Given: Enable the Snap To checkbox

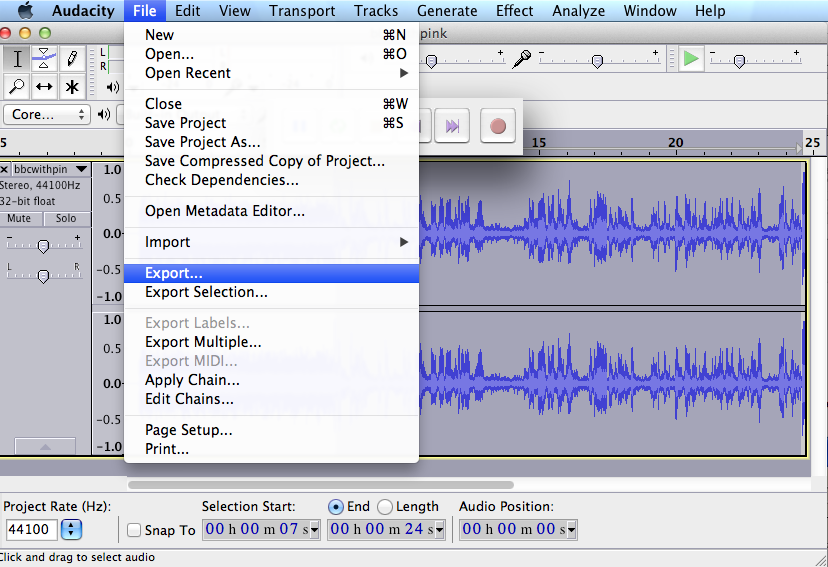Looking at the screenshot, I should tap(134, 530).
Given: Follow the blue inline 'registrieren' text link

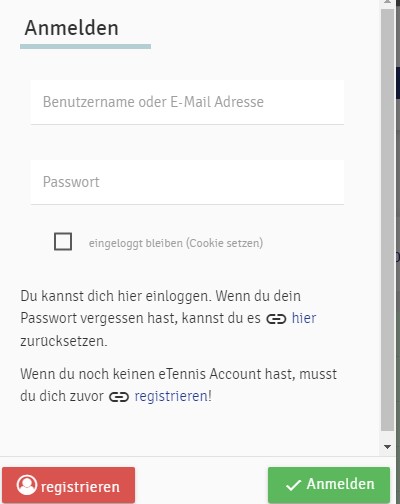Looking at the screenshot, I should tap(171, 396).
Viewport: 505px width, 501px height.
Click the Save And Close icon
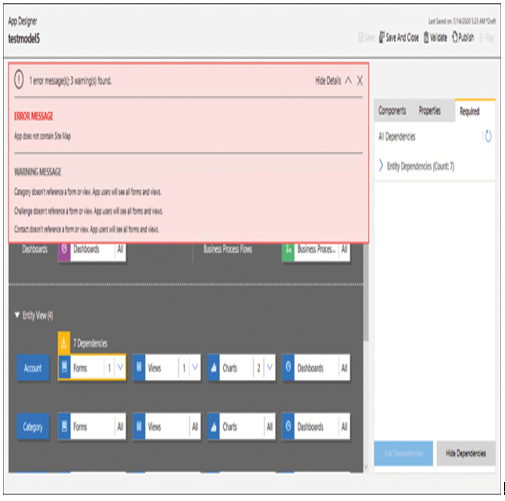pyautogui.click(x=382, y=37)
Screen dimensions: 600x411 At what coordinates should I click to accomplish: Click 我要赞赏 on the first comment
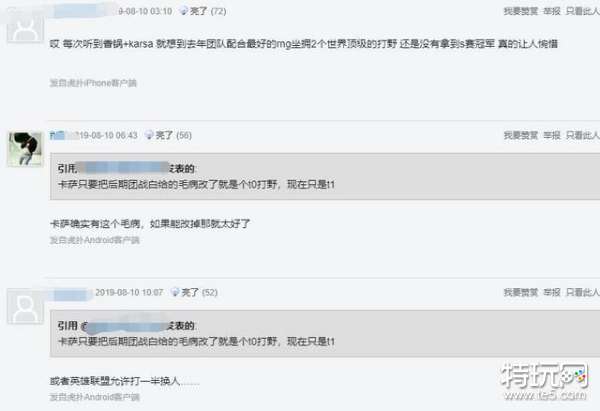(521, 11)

## WHAT THE TASK ASKS:
Write the lines out exactly, beginning at the line that holds "Viewport: 505px width, 501px height." and stopping after the last line of the entries; include no pictures.

## RESPONSE AREA:
Viewport: 505px width, 501px height.
Click the Save And Close icon
pyautogui.click(x=382, y=37)
Screen dimensions: 600x411 At what coordinates should I click to accomplish: Click 我要赞赏 on the first comment
(521, 11)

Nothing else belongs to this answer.